Shale had entered the kitchen at the halfway point of the house, where the brown carpet of the living room met the worn linoleum of the dining space, the line that unites the two halves of every mobile home. In the kitchen sat the oak table and wood chairs. Weston and Dad and Mom were in the narrow space near the sink. Attached to the sink was a white Formica countertop, gold-yellow grain in it like small truncated veins. Shale noticed a dark power had begun between Weston and Dad. Shale turned and left the kitchen directly, walked to the gray cloth wingback, and sat down and pressed himself into the corner of it and watched. He curled his feet beneath him and positioned his hands in his armpits. The front door was closed, as were all windows. Because of Mom, the house, the arrangement of things, was crisp and clean. The sweet smell of sweat that accompanied the living room due to having three athletes had grown more pungent suddenly. Shale was cold.
Weston ran into the fray, straight and hard, and Shale experienced an ascension of fear like he had never known. “I don’t have to do anything you say!” Weston shouted and screamed in his father’s face in response to an order he’d given.

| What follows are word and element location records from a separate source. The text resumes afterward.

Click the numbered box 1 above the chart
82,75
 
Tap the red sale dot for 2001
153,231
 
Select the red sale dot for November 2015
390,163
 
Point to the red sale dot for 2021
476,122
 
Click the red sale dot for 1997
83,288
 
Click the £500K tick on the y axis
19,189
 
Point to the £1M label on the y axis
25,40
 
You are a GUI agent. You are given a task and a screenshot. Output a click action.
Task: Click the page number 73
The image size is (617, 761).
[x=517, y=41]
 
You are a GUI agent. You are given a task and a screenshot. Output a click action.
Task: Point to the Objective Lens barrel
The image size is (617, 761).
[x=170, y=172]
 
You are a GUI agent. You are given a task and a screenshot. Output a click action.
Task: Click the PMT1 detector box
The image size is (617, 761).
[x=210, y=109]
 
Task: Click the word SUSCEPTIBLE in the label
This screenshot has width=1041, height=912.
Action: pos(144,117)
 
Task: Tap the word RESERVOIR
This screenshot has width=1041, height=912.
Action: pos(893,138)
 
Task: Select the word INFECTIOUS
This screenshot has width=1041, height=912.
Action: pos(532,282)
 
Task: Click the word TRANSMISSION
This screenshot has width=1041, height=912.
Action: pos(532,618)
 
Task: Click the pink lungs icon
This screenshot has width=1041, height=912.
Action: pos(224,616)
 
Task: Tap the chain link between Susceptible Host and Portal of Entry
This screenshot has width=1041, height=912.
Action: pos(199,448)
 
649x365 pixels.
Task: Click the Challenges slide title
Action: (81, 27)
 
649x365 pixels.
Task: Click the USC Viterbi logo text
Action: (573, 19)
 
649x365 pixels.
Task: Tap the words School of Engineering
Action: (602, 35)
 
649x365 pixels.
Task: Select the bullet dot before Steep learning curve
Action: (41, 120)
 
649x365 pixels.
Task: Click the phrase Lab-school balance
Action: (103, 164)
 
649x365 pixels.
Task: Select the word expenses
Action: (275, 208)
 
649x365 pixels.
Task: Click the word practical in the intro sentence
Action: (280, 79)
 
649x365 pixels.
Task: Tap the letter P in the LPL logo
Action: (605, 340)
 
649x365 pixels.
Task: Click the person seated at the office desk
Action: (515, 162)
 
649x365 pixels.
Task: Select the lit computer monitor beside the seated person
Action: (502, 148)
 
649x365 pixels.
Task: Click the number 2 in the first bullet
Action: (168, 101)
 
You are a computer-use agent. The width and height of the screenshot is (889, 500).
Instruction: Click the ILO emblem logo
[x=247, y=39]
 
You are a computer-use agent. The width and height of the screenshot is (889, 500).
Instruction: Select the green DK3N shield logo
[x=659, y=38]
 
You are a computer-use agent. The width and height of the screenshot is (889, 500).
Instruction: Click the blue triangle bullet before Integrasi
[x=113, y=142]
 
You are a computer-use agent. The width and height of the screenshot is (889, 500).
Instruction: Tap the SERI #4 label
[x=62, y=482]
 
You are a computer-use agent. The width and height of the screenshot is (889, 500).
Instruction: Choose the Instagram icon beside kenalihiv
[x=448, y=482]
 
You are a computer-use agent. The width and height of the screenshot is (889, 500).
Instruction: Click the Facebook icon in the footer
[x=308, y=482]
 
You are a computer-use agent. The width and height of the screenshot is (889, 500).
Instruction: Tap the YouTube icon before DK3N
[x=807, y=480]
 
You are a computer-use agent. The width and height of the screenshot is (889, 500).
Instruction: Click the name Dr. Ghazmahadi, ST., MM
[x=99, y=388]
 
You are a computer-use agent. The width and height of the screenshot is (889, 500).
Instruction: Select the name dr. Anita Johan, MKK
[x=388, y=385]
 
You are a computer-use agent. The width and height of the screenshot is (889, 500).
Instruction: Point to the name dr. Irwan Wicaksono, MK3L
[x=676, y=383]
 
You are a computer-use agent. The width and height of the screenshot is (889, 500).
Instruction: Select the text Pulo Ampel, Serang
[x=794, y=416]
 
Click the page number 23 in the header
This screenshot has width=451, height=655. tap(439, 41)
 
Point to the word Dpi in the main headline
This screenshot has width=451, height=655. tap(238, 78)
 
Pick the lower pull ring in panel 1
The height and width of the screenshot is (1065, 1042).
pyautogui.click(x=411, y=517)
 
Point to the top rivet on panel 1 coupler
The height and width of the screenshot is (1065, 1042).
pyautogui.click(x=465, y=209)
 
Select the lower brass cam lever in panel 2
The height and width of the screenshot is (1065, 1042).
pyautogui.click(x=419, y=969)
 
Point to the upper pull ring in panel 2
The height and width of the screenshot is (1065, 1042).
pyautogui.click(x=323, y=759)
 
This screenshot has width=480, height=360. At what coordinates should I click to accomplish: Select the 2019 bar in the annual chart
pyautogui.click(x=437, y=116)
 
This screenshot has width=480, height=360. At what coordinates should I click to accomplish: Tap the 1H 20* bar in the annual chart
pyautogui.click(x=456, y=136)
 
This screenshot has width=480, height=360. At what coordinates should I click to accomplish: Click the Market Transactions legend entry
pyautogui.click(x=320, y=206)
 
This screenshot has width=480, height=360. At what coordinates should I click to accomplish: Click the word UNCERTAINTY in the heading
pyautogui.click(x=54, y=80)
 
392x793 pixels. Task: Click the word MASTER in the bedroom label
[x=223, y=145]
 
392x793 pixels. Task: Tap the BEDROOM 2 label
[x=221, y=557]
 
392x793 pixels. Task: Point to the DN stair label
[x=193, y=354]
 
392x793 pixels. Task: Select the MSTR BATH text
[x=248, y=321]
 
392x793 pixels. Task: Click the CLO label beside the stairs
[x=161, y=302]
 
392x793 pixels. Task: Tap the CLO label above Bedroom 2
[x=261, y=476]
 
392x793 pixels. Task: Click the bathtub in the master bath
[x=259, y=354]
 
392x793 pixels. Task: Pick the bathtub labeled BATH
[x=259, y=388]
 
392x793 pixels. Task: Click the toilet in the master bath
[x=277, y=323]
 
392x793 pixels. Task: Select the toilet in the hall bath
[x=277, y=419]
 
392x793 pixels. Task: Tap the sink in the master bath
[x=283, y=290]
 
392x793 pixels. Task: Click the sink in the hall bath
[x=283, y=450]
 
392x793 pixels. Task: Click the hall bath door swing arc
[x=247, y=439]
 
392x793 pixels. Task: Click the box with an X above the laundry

“You’ll do exactly as I say,” his father said quietly. His father’s eyes were rocks beneath the hard bones of his forehead. Weston and his father approached one another like warships in close waters, large men, both six feet four, their fists slung at their sides, loose and open. “No,” Weston said, and he entered his father’s space with shocking speed, put his hands on his father’s chest, and shoved him back. The rest was something no one imagined, the power of the boys’ father, quick, controlled, enraged but not crazy. Shale pictured his dad throwing punches in bars, intoxicated but intelligent, windmills with precise arcs that landed on the soft skulls of men smaller than he.